MJ Sneaks, Zoo Zoo, and I made our trip to Red Rocks, celebrating the new year by sitting on a frozen metal bench and drinking Tokaji wine. Vegas, 15 miles away, illuminated the desert sky a soft fluorescent blue; the desert’s reds and browns seeped in and the color transformed into something unnameable. For three days we climbed and for three more we were stormed out, but we accepted these storms; they pushed us to the peripheral of climbing – beyond the obsessions with appearance and talk and towards that naked edge where climbing has importance, meaning. We hiked through canyons and saw the world beyond the bolts and cragpacks. We watched gushing falls sweep down and through the gullies, the tumbling rocks mixing with the desert gravel, grating away at the earth. We listened to the wind howl and hollow out our huge huecos and form our smooth sandstone. It’s ours because we can separate ourselves from it and look at it from afar, from up close, and see it for what it is. Rock. Sand. Dust. Nothing and everything.

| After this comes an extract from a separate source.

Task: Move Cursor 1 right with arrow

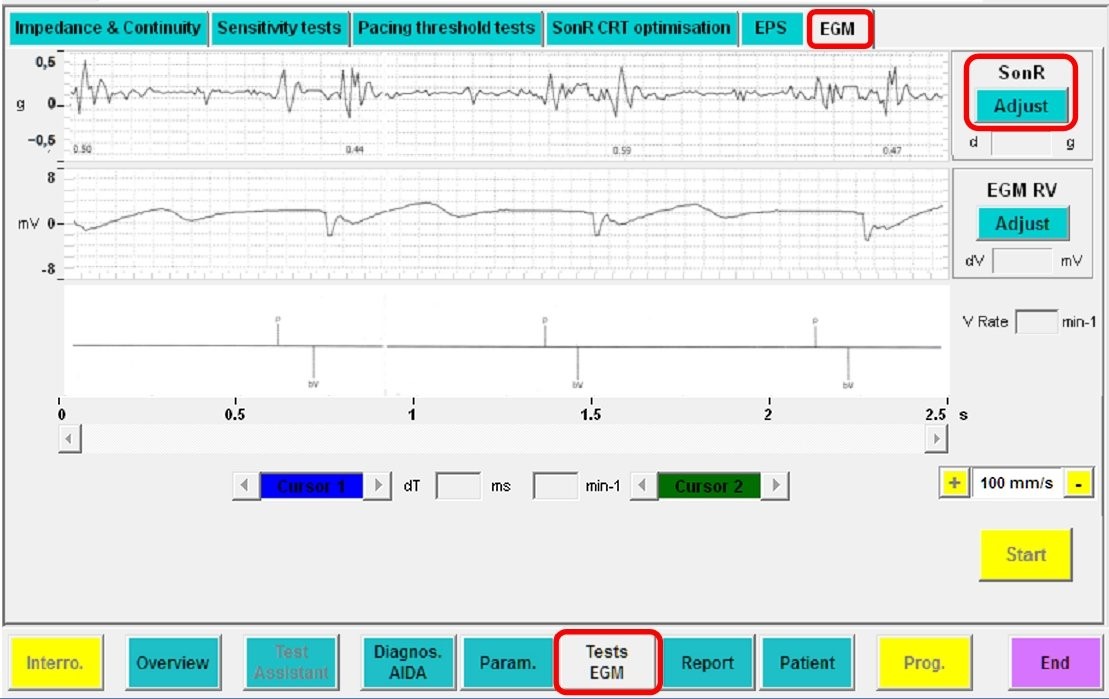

Zoo Zoo shivered as she ran through the growing puddles; her red jacket became stained vermilion from the desert, it dripped off of her. MJ’s hood caught the wind and it parachuted outward and pulled her back, slowing her down. Her hair was a mess. I stumbled. I was delirious with a low blood sugar and with the thought of time. May be it was just time. Petroglyphs rose 15, 30 feet up the canyon walls. 4,000 years ago some one climbed up and left their mark. Tomorrow I will reach into my chalk bag and leave my own. The weather made us slow down and take in the continual change of our world – nothing permanent, nothing stagnant. A rainbow arced across the sky and its colors dripped into a puddle below.
Some Trip Stats:
2,600 miles driven
100 cookies eaten
1 buffet attended, 1 jar of Nutella eaten, 1 bottle of wine drank
21 different pitches climbed
MJ fell on only two routes the entire trip, Yak Crack 11d, which she sent next go, and Fear and Loathing 12a, which she will get next time down. She flashed numerous 11b’s and onsighted several 10+’s.
I climbed Beyond Reason 13b, SOS 13a, and Nothing Shocking 13a all second try. I also did the Gift 12d, Where the Boys go Down 12d, and several other 12′s, including No Dogs Allowed 12b, which was a seriously difficult onsight; I couldn’t feel my fingers or toes for the second half of the route.




Cado Climber’s red rock / snow-capped mountain picture is my new wallpaper. Nice shot!